• _YOUR INSTRUCTIONS_:
Pick out the lines below that contain the string "computer" and copy them all.

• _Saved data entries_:
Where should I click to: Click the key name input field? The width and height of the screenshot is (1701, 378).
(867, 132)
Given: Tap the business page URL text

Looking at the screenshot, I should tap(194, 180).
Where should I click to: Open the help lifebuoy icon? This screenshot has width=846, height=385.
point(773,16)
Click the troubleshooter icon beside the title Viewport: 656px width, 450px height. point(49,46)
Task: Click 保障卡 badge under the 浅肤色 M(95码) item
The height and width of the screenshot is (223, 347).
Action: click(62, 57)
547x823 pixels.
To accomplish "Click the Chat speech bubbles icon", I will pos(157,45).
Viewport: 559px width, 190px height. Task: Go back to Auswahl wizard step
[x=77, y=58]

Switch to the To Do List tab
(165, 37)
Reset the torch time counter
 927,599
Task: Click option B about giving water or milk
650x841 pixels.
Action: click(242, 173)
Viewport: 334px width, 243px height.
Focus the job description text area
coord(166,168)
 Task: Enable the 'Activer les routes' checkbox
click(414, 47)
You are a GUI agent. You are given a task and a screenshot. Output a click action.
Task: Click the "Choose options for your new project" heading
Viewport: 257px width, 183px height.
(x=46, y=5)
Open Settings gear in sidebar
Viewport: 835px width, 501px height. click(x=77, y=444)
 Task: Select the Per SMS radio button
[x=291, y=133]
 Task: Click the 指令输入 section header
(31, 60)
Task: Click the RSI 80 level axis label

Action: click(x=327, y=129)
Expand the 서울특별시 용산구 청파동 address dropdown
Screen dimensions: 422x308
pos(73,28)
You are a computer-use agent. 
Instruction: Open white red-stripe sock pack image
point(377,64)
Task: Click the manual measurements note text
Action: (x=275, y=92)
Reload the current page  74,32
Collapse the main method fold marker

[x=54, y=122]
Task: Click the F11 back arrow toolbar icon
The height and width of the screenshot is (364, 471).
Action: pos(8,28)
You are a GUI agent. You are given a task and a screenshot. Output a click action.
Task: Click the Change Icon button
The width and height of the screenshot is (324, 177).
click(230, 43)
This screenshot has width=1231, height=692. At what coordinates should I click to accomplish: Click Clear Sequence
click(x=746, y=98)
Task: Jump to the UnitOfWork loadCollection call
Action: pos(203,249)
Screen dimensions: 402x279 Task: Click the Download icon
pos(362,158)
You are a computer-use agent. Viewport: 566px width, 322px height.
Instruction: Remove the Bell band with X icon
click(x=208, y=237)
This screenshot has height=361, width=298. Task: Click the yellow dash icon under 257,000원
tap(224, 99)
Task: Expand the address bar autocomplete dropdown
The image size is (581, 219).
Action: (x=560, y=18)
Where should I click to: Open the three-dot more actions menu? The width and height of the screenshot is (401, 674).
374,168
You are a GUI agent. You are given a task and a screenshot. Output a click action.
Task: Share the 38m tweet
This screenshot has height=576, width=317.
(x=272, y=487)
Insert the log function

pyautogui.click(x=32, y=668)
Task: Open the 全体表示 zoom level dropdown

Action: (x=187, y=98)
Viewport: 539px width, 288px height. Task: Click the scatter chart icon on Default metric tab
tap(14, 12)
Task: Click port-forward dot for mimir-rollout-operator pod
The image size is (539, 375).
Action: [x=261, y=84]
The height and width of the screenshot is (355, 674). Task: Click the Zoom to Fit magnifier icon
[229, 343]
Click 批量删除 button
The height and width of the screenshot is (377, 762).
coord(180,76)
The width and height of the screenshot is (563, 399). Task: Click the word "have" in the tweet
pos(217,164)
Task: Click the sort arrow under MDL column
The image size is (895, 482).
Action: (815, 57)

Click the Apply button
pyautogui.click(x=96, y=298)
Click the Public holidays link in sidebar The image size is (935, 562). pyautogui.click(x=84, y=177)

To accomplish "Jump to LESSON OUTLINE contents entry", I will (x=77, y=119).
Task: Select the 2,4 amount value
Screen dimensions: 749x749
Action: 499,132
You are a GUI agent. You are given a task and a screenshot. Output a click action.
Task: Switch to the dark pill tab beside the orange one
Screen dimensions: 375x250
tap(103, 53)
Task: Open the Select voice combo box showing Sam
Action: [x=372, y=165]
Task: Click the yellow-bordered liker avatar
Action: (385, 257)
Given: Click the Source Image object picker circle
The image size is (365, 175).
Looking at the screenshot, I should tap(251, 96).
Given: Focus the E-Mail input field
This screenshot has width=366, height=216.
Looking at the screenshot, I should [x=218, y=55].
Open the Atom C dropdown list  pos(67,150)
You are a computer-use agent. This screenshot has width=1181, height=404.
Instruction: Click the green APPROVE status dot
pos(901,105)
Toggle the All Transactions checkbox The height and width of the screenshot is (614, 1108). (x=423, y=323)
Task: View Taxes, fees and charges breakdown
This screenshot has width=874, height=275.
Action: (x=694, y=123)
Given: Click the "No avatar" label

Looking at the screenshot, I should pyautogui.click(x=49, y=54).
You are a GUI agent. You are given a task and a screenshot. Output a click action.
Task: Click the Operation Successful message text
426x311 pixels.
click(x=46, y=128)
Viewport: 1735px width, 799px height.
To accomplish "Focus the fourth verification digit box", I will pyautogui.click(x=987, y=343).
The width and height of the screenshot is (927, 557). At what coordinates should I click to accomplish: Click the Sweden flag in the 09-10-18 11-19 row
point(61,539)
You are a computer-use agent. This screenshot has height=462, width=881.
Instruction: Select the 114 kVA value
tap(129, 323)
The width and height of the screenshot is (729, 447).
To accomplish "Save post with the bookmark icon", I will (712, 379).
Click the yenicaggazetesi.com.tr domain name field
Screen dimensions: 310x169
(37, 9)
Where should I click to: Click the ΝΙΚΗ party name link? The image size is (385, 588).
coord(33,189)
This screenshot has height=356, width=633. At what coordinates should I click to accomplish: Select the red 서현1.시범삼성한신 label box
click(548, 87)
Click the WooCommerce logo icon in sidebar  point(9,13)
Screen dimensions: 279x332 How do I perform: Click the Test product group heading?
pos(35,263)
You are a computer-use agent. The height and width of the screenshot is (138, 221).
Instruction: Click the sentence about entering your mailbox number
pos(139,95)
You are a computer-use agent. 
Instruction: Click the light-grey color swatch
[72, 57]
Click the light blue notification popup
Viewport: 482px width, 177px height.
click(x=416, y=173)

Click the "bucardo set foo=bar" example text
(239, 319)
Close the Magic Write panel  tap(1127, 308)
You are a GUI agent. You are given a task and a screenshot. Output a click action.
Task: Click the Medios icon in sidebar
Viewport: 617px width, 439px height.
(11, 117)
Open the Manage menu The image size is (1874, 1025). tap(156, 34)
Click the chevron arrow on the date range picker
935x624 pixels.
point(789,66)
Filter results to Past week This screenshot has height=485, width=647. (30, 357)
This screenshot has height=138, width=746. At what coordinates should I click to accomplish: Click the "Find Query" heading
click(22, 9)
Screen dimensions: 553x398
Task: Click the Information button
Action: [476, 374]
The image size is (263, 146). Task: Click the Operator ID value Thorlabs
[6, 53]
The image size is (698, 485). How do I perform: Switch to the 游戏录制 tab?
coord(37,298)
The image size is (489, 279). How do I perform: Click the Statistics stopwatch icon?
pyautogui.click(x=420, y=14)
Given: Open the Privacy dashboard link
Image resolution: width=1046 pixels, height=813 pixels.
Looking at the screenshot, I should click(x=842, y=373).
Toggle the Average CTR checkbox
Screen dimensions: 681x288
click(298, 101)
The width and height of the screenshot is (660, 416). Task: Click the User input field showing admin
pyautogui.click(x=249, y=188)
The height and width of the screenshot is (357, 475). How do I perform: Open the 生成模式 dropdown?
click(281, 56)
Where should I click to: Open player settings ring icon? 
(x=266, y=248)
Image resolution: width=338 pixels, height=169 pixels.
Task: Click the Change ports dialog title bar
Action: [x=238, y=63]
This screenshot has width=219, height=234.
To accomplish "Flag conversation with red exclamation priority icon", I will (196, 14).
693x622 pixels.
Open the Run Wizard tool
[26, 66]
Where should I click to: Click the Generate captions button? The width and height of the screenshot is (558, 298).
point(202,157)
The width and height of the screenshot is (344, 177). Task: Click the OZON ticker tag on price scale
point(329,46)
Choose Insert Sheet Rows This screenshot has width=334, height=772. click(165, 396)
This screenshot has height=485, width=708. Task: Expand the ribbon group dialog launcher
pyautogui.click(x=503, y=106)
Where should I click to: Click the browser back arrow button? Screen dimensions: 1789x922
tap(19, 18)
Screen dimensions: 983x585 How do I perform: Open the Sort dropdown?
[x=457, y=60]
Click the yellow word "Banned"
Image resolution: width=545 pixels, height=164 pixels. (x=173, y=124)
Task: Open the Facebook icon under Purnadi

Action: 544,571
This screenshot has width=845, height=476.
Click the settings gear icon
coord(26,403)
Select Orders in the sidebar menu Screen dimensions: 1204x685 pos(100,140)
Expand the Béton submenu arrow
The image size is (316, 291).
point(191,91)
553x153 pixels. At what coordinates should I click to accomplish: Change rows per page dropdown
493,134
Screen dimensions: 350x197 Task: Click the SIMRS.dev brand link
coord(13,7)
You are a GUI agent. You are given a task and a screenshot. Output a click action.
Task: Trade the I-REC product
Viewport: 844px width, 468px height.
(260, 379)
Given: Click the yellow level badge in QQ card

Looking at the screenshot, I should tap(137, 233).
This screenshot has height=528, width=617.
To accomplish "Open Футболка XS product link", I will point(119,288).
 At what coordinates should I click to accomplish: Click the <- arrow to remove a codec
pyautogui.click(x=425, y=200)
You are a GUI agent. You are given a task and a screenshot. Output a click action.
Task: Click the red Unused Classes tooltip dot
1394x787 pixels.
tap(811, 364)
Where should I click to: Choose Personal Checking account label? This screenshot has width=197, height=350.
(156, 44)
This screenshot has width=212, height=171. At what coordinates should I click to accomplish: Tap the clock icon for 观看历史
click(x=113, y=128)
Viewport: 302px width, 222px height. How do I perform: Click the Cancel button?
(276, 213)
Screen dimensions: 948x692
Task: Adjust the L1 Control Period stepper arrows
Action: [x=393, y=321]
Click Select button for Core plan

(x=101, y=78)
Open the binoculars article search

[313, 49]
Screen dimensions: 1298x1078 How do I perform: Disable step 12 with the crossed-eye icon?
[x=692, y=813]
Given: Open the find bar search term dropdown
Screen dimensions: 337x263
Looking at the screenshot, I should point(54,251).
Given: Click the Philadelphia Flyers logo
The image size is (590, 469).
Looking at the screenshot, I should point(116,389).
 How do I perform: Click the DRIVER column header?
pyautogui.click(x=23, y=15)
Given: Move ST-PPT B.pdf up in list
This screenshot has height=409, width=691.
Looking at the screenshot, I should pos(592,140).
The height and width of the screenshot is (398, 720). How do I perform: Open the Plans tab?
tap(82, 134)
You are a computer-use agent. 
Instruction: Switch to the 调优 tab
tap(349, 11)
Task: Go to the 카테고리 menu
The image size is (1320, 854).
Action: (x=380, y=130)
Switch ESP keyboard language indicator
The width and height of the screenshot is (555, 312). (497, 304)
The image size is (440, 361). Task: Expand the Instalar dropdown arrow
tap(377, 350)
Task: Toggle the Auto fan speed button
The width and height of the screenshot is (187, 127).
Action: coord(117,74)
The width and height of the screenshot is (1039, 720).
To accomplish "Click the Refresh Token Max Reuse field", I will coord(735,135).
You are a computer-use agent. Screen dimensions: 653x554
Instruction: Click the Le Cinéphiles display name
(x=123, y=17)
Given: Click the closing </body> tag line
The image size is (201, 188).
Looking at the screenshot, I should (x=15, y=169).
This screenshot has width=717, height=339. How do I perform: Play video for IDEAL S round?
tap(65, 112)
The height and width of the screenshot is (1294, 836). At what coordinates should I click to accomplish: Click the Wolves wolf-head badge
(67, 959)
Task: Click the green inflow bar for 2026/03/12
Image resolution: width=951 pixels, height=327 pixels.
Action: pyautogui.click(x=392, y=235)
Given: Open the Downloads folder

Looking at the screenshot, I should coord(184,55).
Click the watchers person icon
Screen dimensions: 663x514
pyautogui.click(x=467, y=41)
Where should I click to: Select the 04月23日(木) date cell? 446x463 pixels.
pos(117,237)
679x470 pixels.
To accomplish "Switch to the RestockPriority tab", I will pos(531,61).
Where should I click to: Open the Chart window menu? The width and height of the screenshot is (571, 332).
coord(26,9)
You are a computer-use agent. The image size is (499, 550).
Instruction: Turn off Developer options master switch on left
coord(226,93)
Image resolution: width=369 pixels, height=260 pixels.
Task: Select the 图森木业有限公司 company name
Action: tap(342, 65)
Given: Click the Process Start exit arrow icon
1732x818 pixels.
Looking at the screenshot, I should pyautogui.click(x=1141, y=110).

• _WRITTEN ANSWER_:
You are a computer-use agent. 
You are a computer-use agent. Viewport: 566px width, 322px height.
You are a computer-use agent. This screenshot has width=1181, height=404.
You are a computer-use agent. This screenshot has height=462, width=881.
You are a computer-use agent. The height and width of the screenshot is (138, 221).
You are a computer-use agent. 
You are a computer-use agent. 
You are a computer-use agent. Screen dimensions: 653x554
You are a computer-use agent. The image size is (499, 550).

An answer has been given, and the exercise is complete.